All of these decisions had been taken only by counsel assisting the commission. In their final report in September 1986 the three commissioners emphasised that they themselves had made “no findings of fact,” and had “therefore formed no conclusions or opinions whether any conduct of the Judge has been such as to amount to proved misbehaviour.”

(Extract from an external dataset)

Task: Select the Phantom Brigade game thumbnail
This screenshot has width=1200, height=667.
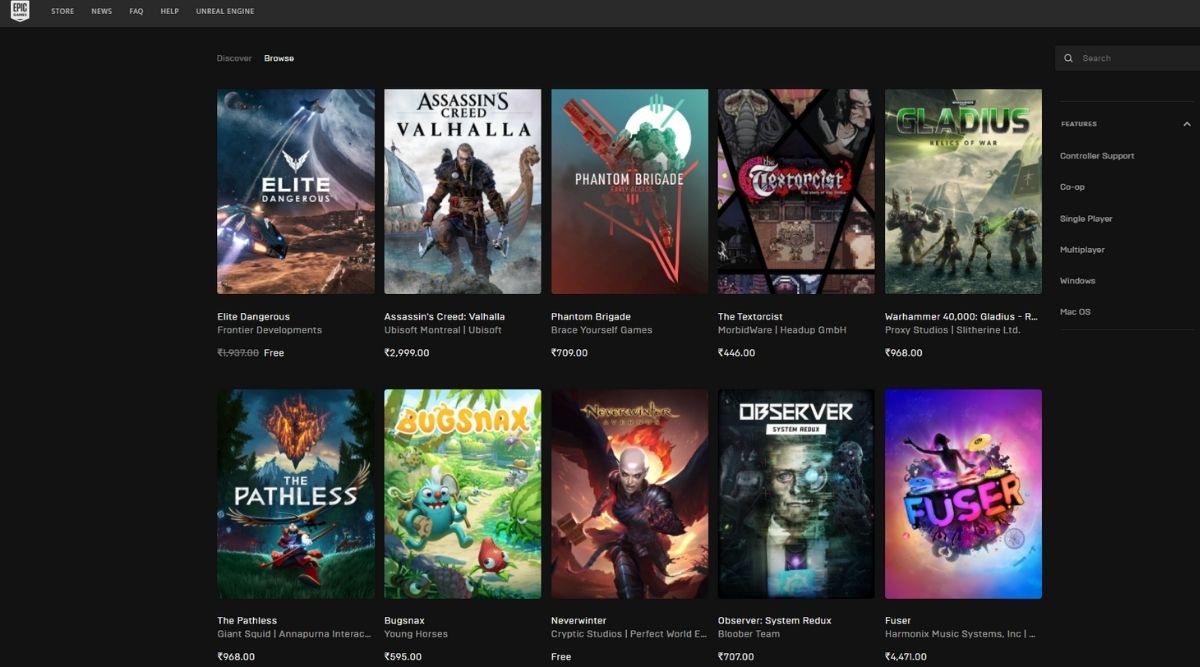Action: point(629,191)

Since most of the forty-one allegations released last week are not in fact new, their release in fact adds very little to our knowledge. I have written about many of them before, especially in my chapter in the 1987 book Lionel Murphy: A Radical Judge (edited by Jocelynne Scutt) and in an entry on “The Murphy Affair” in the Oxford Companion to the High Court of Australia. In particular, my chapter in the Scutt book includes detailed analyses or deconstructions of what are now Allegation 2 (the Lewington matter, pages 236–37), Allegation 18 (the Jegorow matter, pages 231–33), Allegation 19 (the Paris Theatre matter, page 233) and Allegation 26 (the Yuen matter, pages 230–31). In addition, the reasons why no reliable conclusions can be drawn from the illegally recorded “Age tapes” — or rather, from the transcripts of the actual tapes, which in most cases had been destroyed — are summarised on pages 233–35 by reference to the fuller analysis set out in the Report of the Royal Commission of Inquiry into Alleged Telephone Interceptions, usually known as the Stewart Report.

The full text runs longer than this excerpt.